- What you will do -
Proceed with the article on drummer Mike Portnoy below, writing onward from its final sentence; the listing that follows it is not part of this.

- Page -
:::::

Ethan Miller, Getty Images
Ethan Miller, Getty Images

Drum legend Mike Portnoy is world renowned for his seemingly unparalleled skills with the chameleon-like ability to adapt to whatever music he is playing. From the challenging complexities of Dream Theater to the Winery Dogs and all the way to filling in for the late A.J. Pero in Twisted Sister playing some of the most anthemic work ever laid down, he’s a man who can do it all behind the kit. Fans and musicians heap praise upon the stickman, but he doesn’t consider himself one of the greats.

“I have a lot of gratitude for this incredible career,” Portnoy began telling RockMAP (Video below), continuing, “I get to play with so many great musicians and I have great fan support. There’s not many drummers that could leave such a high profile band and have a career that’s as busy and successful as mine has been. I don’t take the credit for that – I give the credit to my fans for allowing me to be able to have a career like this.”

Shifting focus to the constant “best drummer” awards he’s received from various publications, he humbly stated, “All the awards, to me, they’re very flattering, but they’re also intimidating, because they then put this expectation on me. I don’t consider myself a great drummer. I consider myself just a music fan that’s a very, very passionate artist and the drums just happen to be my instrument.” Reiterating his unadulterated love for the music, Portnoy went on, “Every time I win one of these awards, it’s nice, but I almost feel like, ‘No! No!’ I don’t want people to think that I think I’m this great drummer, because, to me, I’m just a kid playing drums, and I love music. I don’t even like doing drum solos live; to me, it’s, like, ‘Ehhh.’ It doesn’t really interest me.”

:::::

- Dataset excerpt -

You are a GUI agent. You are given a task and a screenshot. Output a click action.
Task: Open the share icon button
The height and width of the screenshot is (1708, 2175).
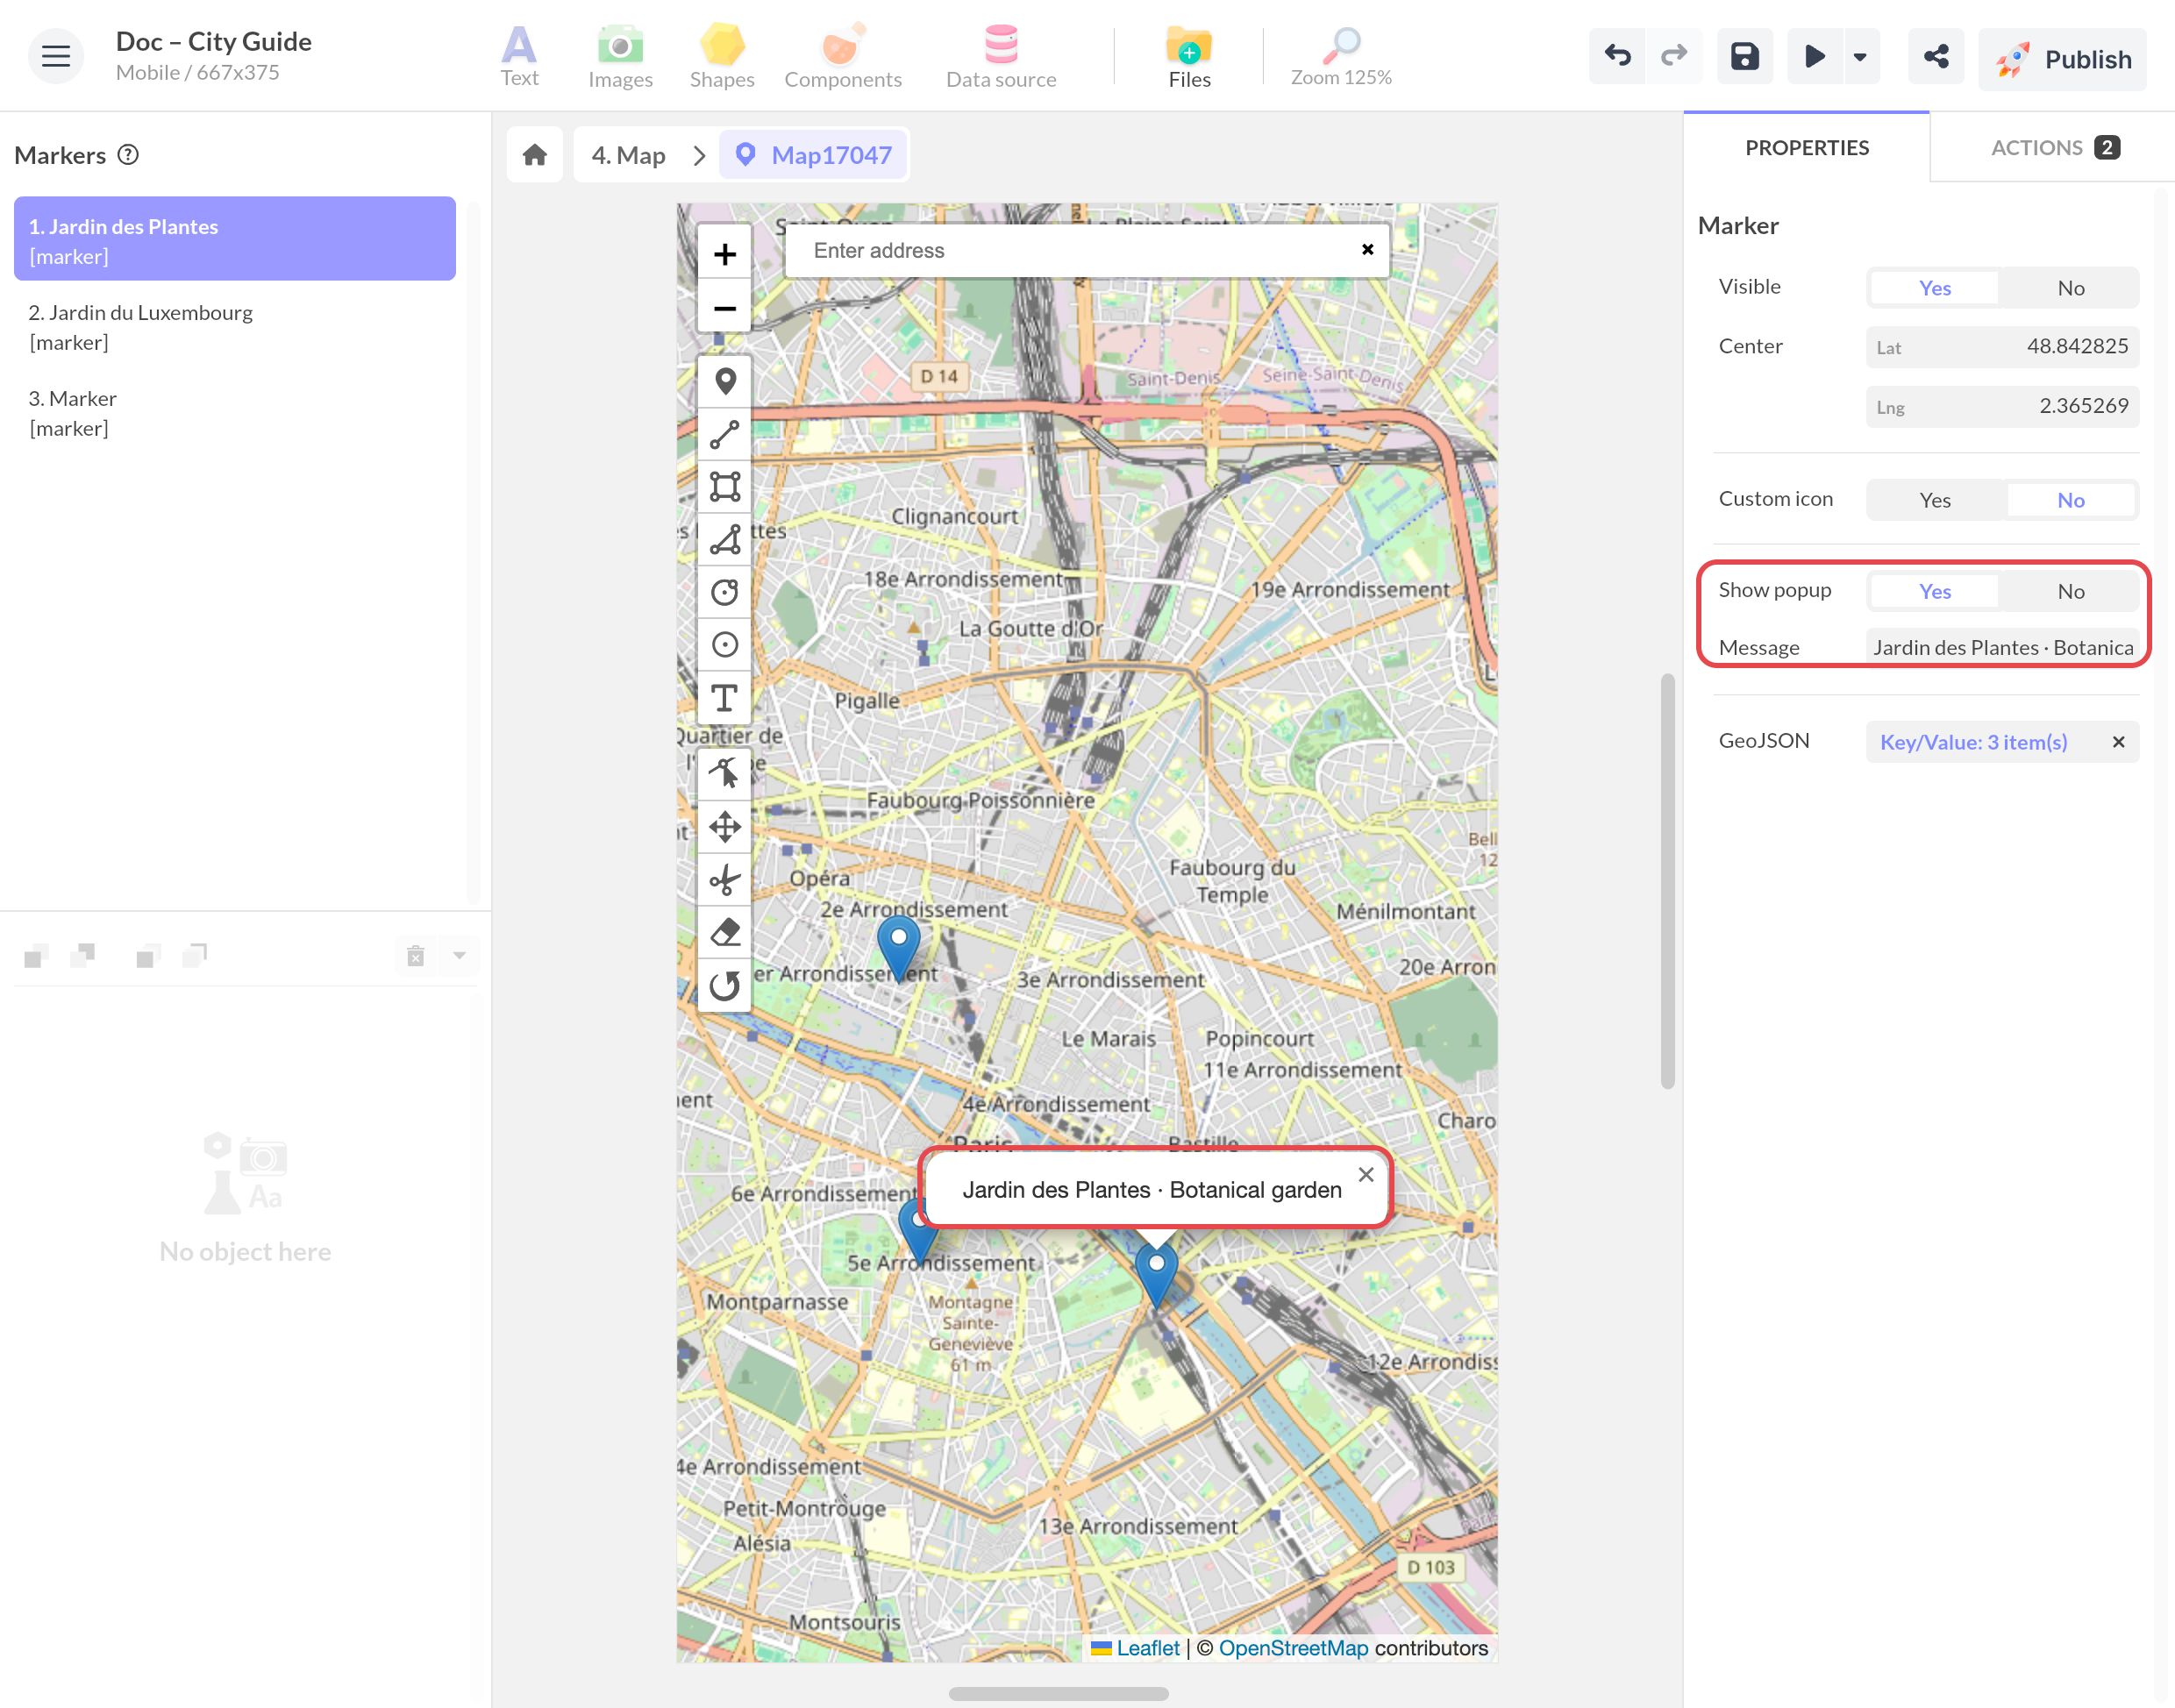point(1935,56)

:::::

- Solved problem -
These sentiments were also expressed when the drummer recently opened up about why he split with Dream Theater, saying, “One of the reasons I needed to leave Dream Theater was because I didn’t want to end my career as just the drummer in one band. I didn’t want to play with the same four musicians for the rest of my life. I needed to spread my wings, and I knew I had more to offer than just Dream Theater.” Returning to the notion of admiration for music, he added, “I think if you look at my body of work now it speaks for itself, and I’ve done over 50 albums with so many different bands, in so many different styles, from metal to rock and prog, and everything in between. All of the bands that I’ve been in make up the bigger picture of who I am, and I would hope that my musical legacy is about all of those things. I’d just like to be remembered as a huge music lover.”